Required work: Copy each entry exactly, leaving nothing out.

Stored dataset items
....

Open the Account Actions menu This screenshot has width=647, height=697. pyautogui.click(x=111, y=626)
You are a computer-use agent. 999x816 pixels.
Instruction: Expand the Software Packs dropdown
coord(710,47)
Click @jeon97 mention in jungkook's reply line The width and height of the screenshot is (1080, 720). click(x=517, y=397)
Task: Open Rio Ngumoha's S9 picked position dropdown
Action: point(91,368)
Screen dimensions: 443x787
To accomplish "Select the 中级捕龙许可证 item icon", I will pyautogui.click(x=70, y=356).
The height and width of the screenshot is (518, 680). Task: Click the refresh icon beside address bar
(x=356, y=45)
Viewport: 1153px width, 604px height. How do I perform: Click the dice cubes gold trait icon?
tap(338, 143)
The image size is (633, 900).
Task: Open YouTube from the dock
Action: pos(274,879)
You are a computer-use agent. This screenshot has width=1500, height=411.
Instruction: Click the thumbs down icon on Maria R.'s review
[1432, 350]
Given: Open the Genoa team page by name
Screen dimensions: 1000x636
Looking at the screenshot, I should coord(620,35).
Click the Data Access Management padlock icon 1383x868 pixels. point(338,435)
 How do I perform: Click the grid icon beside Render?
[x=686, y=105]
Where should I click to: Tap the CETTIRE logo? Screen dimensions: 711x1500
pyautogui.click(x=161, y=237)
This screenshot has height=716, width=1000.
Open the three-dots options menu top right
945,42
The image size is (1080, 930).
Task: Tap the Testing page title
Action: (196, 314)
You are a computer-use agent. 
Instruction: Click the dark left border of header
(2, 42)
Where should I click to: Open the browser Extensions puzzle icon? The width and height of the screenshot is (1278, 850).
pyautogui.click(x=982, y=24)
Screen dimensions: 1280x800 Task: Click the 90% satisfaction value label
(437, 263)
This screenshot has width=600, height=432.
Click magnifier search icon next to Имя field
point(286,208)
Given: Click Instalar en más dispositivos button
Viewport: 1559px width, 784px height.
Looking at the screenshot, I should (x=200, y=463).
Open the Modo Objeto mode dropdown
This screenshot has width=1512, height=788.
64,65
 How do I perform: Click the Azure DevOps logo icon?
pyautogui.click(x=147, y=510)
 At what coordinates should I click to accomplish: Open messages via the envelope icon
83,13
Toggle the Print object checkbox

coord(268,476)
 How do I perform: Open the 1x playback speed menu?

....

Written solution:
Open the Account Actions menu This screenshot has width=647, height=697. pyautogui.click(x=111, y=626)
You are a computer-use agent. 999x816 pixels.
Instruction: Expand the Software Packs dropdown
coord(710,47)
Click @jeon97 mention in jungkook's reply line The width and height of the screenshot is (1080, 720). click(x=517, y=397)
Task: Open Rio Ngumoha's S9 picked position dropdown
Action: point(91,368)
Screen dimensions: 443x787
To accomplish "Select the 中级捕龙许可证 item icon", I will pyautogui.click(x=70, y=356).
The height and width of the screenshot is (518, 680). Task: Click the refresh icon beside address bar
(x=356, y=45)
Viewport: 1153px width, 604px height. How do I perform: Click the dice cubes gold trait icon?
tap(338, 143)
The image size is (633, 900).
Task: Open YouTube from the dock
Action: pos(274,879)
You are a computer-use agent. This screenshot has width=1500, height=411.
Instruction: Click the thumbs down icon on Maria R.'s review
[1432, 350]
Given: Open the Genoa team page by name
Screen dimensions: 1000x636
Looking at the screenshot, I should coord(620,35).
Click the Data Access Management padlock icon 1383x868 pixels. point(338,435)
 How do I perform: Click the grid icon beside Render?
[x=686, y=105]
Where should I click to: Tap the CETTIRE logo? Screen dimensions: 711x1500
pyautogui.click(x=161, y=237)
This screenshot has height=716, width=1000.
Open the three-dots options menu top right
945,42
The image size is (1080, 930).
Task: Tap the Testing page title
Action: (196, 314)
You are a computer-use agent. 
Instruction: Click the dark left border of header
(2, 42)
Where should I click to: Open the browser Extensions puzzle icon? The width and height of the screenshot is (1278, 850).
pyautogui.click(x=982, y=24)
Screen dimensions: 1280x800 Task: Click the 90% satisfaction value label
(437, 263)
This screenshot has width=600, height=432.
Click magnifier search icon next to Имя field
point(286,208)
Given: Click Instalar en más dispositivos button
Viewport: 1559px width, 784px height.
Looking at the screenshot, I should (x=200, y=463).
Open the Modo Objeto mode dropdown
This screenshot has width=1512, height=788.
64,65
 How do I perform: Click the Azure DevOps logo icon?
pyautogui.click(x=147, y=510)
 At what coordinates should I click to accomplish: Open messages via the envelope icon
83,13
Toggle the Print object checkbox

coord(268,476)
 How do I perform: Open the 1x playback speed menu?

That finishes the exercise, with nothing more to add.